I never lost my love for the piano.  I also sang a lot. All the time.  Singing really was my first love.   But throughout school, I was always obsessed with the piano accompaniment.   In high school, our chorus had two accompanists (both students).  One was clearly more accomplished than the other, and I would be aggravated to the point of distraction if she weren't accompanying us.  It was at about this point in my life that I started regretting not learning to play.  But I thought that it was too late.  I didn't know of anyone my age or older taking beginner instrumental lessons - I might have even thought that such lessons didn't exist.   More dumbness.

But life goes on.  And when I got back into music as an adult, it was as a singer.  That was all I knew.  But I never forgot my Dad and his piano or how I could waste infinite amounts of time just playing around with a keyboard.    Bill started suggesting that I take lessons quite a few years ago.   What was stopping me...... time resources, for one thing.   Mostly fear, I think.   Fear of failure.  What if I didn't have the natural talent that I and others suspected me to have?   What if the teacher were a drill sergeant who would leave me emotionally scarred for the rest of my life?   I think that this is a big step for an adult. Children take lessons because their parents force them to (most of the time, if we're being honest).  The teacher is an adult who is just like all of the other teachers in their lives - authority figures, people who have all the answers to life (or are at least good at pretending like they do).   It's a whole different matter for one adult to seek out another adult for instrumental music instructions.  I mean, I feel like I'm really putting myself out there.  It's like making yourself vulnerable - especially at the beginning.  Not to sound melodramatic or anything.  My belief is that when both student and teacher are adults there really has to be a different level of trust.   I will practice as often and for as long as my schedule permits, and I will do my best to squeeze it into each day.  I am not gearing up for my NYSSMA solo, Carnegie Hall debut, jazz band jam session or any other similar activity.  I am simply playing for me.

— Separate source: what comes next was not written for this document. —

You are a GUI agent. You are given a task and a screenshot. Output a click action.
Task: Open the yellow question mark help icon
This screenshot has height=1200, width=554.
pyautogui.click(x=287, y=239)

I started lessons a little over two years ago.   It helps that the teacher is a friend, but on the other hand..... I would be less distraught if I were to disappoint a total stranger.   I suppose that's also where the trust comes in.   Some instructors demand trust without being willing to give it back to you.   Others inspire your trust with their total acceptance of you as a human being with your strengths, weaknesses, good days and bad.  I am extraordinarily blessed.   Thanks to my teacher, my perseverance, and my natural gift,  I now feel a connection flowing from me to the piano to my father that I've never known before.  In times of stress or confusion, I instinctively turn to the piano for comfort.  When I play, I feel his presence.   Music makes logical sense to me now, as it never did before.   While I will probably always consider myself to be a singer, piano has become another ingredient in the musical recipe of my life.   I don't know how I've gone this long without it and I don't ever want to be without it again.